Could you output every record below exactly, leaving out the pictures?
···
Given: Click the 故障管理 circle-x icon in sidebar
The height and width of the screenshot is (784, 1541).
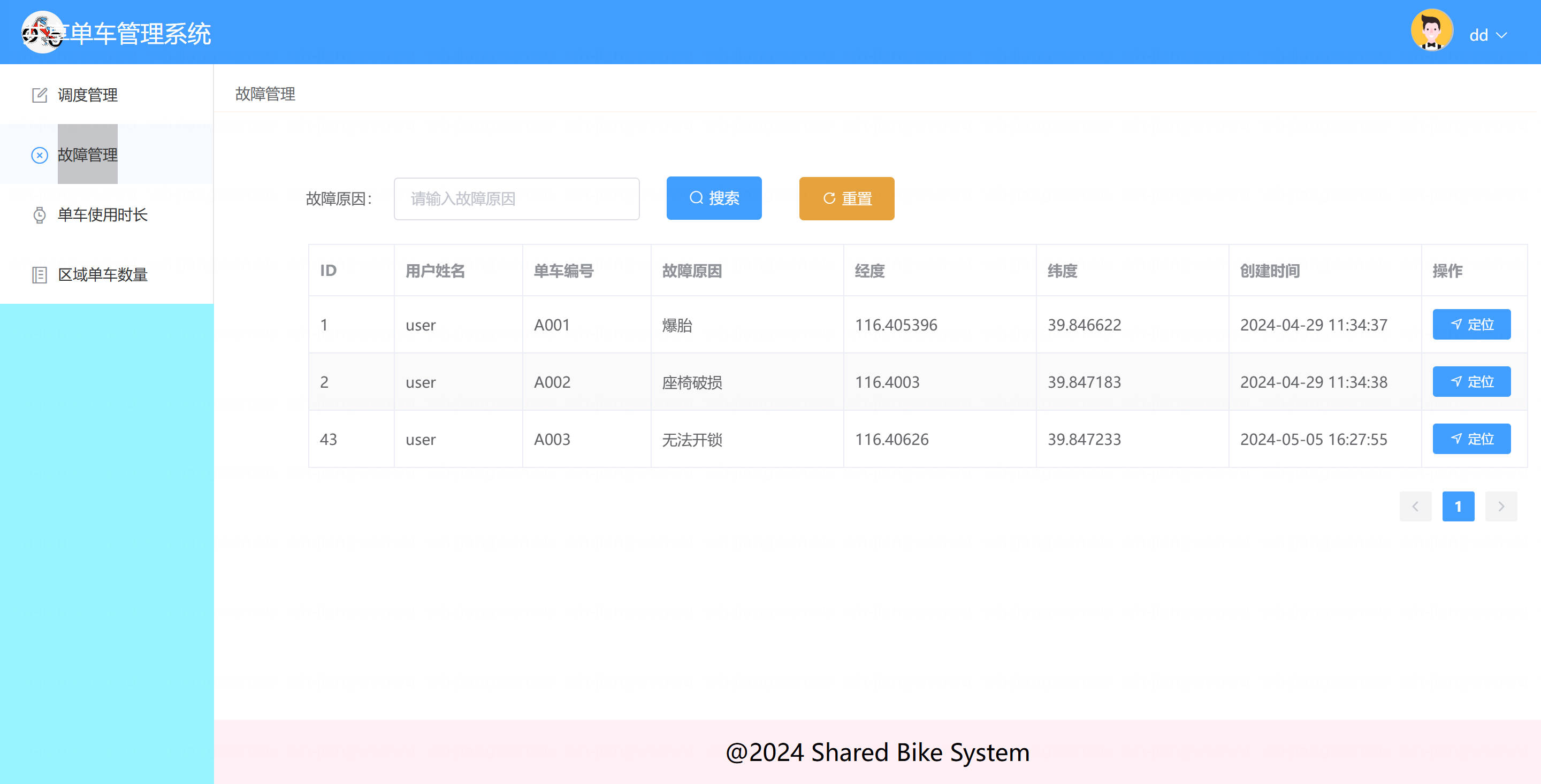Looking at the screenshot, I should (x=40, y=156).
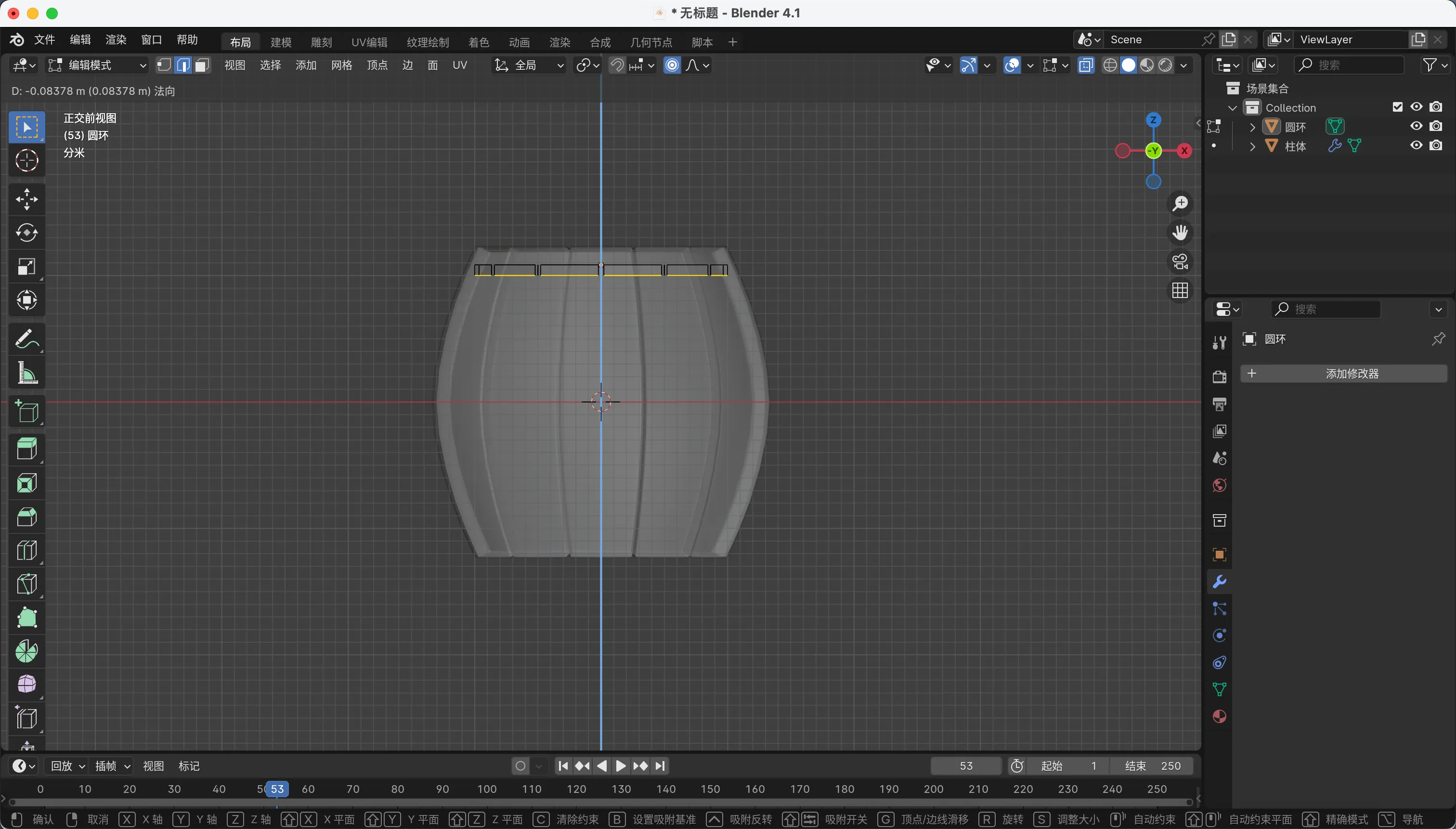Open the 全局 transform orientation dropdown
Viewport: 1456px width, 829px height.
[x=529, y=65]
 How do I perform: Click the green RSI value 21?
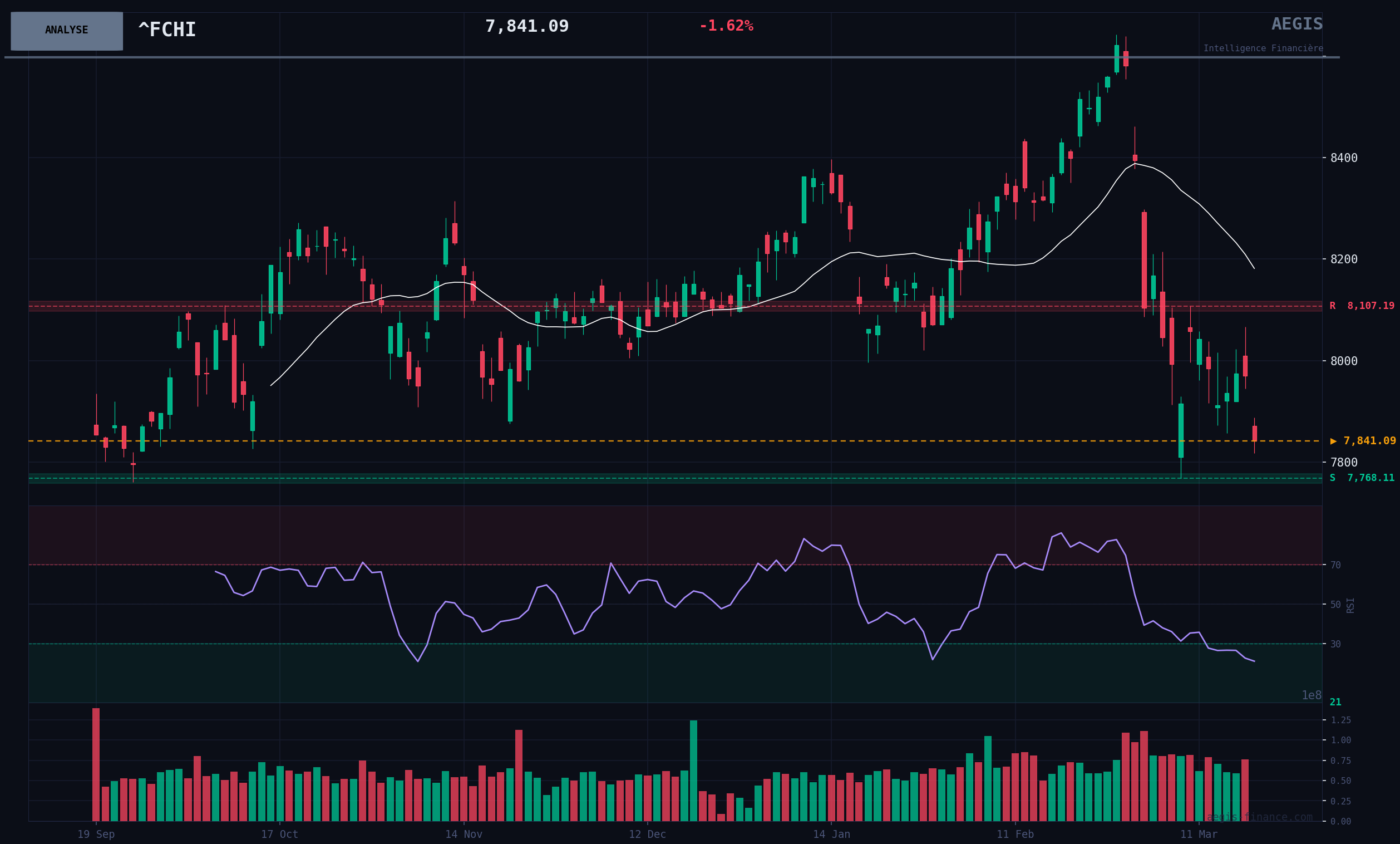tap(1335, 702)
···
▶ Output of the exercise
Given: Click the 故障管理 circle-x icon in sidebar
The height and width of the screenshot is (784, 1541).
Looking at the screenshot, I should (x=40, y=156).
Open the 全局 transform orientation dropdown
Viewport: 1456px width, 829px height.
[x=529, y=65]
 How do I perform: Click the green RSI value 21?
tap(1335, 702)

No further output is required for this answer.